Cuidar nuestros sentimientos mejora nuestra salud cardiovascular. También escuchar nuestra música favorita

Hoy escribo este post tras llegar a mi nuevamente un artículo publicado en el 2013, sobre que escuchar nuestra música favorita mientras hacemos ejercicio es beneficioso para los enfermos del corazón

En línea con lo que cada día conocemos mejor, no podemos separar cuerpo y mente. Lo que pensamos y lo que sentimos tiene también relación con nuestra salud física, en este caso nuestra salud cardiovascular.

Ya he escrito anteriormente cómo el estrés, la depresión, enfadarnos, dormir mal, divorciarnos, el ruido del tráfico y trabajar muchas horas afectan negativamente a nuestra salud cardiovascular.

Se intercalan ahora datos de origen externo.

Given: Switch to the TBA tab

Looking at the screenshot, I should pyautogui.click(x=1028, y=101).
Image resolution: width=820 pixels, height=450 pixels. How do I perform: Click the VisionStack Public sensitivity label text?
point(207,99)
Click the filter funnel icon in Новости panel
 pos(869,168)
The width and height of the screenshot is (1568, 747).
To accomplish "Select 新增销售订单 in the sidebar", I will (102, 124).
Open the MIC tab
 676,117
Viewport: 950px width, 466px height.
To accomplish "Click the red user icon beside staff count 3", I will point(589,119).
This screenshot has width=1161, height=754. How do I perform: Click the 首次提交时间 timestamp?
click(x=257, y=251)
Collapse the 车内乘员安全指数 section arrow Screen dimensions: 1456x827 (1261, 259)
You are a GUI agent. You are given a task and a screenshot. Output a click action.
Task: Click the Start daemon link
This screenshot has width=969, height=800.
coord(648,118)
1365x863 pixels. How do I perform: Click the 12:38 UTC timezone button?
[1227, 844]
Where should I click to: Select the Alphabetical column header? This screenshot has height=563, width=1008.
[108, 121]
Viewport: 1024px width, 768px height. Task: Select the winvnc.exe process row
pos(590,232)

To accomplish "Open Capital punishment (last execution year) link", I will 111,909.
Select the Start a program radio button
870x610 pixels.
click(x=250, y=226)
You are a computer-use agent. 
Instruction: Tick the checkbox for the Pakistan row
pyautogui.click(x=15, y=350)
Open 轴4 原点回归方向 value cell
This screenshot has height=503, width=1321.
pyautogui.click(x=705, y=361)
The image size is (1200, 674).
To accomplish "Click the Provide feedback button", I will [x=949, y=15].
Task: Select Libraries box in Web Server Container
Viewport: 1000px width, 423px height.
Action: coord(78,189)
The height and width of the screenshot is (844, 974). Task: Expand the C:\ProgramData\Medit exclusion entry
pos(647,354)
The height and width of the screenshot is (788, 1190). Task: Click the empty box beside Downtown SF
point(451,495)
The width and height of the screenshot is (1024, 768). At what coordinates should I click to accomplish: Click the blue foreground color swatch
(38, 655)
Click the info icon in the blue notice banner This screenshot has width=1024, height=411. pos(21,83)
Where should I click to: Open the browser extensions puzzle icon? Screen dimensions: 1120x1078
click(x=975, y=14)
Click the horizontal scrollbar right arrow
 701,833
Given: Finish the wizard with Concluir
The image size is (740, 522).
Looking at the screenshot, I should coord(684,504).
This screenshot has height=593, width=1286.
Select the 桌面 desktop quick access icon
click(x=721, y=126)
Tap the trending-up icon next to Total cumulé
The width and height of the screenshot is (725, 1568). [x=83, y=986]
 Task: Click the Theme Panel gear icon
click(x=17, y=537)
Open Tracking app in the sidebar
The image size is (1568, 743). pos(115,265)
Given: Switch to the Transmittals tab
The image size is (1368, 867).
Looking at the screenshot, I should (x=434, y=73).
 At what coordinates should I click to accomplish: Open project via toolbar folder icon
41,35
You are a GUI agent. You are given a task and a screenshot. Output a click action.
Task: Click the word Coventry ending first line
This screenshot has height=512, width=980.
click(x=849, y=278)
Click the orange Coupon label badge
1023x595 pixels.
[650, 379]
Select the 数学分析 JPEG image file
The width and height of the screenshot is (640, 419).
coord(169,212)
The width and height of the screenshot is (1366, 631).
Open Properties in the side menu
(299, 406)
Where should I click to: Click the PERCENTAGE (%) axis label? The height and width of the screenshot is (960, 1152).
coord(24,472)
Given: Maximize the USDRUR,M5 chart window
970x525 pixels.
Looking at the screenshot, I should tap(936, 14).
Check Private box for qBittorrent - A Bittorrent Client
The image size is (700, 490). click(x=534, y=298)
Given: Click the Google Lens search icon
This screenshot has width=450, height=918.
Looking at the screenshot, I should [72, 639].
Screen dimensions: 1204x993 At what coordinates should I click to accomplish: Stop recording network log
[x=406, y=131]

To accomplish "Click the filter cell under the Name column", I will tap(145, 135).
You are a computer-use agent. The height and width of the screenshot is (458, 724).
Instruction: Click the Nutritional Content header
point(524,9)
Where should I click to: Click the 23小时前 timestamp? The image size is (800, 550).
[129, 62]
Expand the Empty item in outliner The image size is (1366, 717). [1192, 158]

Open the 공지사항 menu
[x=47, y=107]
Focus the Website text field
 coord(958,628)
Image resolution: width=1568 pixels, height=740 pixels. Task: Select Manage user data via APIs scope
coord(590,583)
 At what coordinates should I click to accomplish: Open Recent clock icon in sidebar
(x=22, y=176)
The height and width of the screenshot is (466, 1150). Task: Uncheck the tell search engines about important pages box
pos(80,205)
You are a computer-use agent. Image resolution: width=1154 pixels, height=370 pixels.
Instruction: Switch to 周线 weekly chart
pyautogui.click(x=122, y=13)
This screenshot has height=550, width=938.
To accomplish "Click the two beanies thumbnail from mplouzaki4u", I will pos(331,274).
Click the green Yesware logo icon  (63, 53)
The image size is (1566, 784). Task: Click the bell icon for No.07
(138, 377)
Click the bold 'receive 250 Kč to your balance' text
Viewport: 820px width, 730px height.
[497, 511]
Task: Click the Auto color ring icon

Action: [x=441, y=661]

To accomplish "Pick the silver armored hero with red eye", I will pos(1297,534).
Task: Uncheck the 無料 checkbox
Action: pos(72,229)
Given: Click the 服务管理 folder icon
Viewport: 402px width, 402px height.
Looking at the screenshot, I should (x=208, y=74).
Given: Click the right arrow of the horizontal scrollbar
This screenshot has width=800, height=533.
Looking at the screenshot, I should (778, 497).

Recientemente, también me he referido a cómo la meditación y el yoga la afectan, pero de forma positiva.

Como sabéis, las arterias coronarias son las tuberías que llevan sangre al músculo del corazón. Su obstrucción produce la angina de pecho y el infarto de miocardio

Hoy me refiero a un estudio en el que se concluye que en los pacientes que tienen enfermedad en sus arterias coronarias, escuchar su música favorita durante 30 minutos diarios, ya sea con o sin ejercicio físico añadido, mejoran su función endotelial y su capacidad de ejercicio.

La función endotelial es la capacidad que tiene el endotelio arterial (la capa más interna de las arterias) para segregar sustancias que pueden dilatar o contraer las arterias, así como también proteger o predisponer del desarrollo de aterosclerosis (estrechamiento de las arterias), inflamación, y formación de trombos.

Los autores del estudio midieron estas sustancias secretadas por el endotelio de estos pacientes y constataron que los que escuchaban música experimentaban una elevación de las sustancias protectoras y un descenso de las perjudiciales.

Este es un dato más para apoyar que la prevención de las enfermedades cardiovasculares no es sólo una cuestión del control de los factores de riesgo tradicionales: tabaco, hipertensión, diabetes, colesterol, obesidad y el sedentarismo. También cada vez tenemos más evidencia de la importancia de nuestra mente como predisponente o protector de la enfermedad cardiovascular.

Por lo tanto, un consejo: no os quedéis sólo con cuidar vuestro cuerpo con dieta, ejercicio y medicamentos, si son necesarios. También debemos proteger y mejorar nuestros sentimientos, ya sea tratando de evitar lo que nos daña como favoreciendo lo que nos hace felices.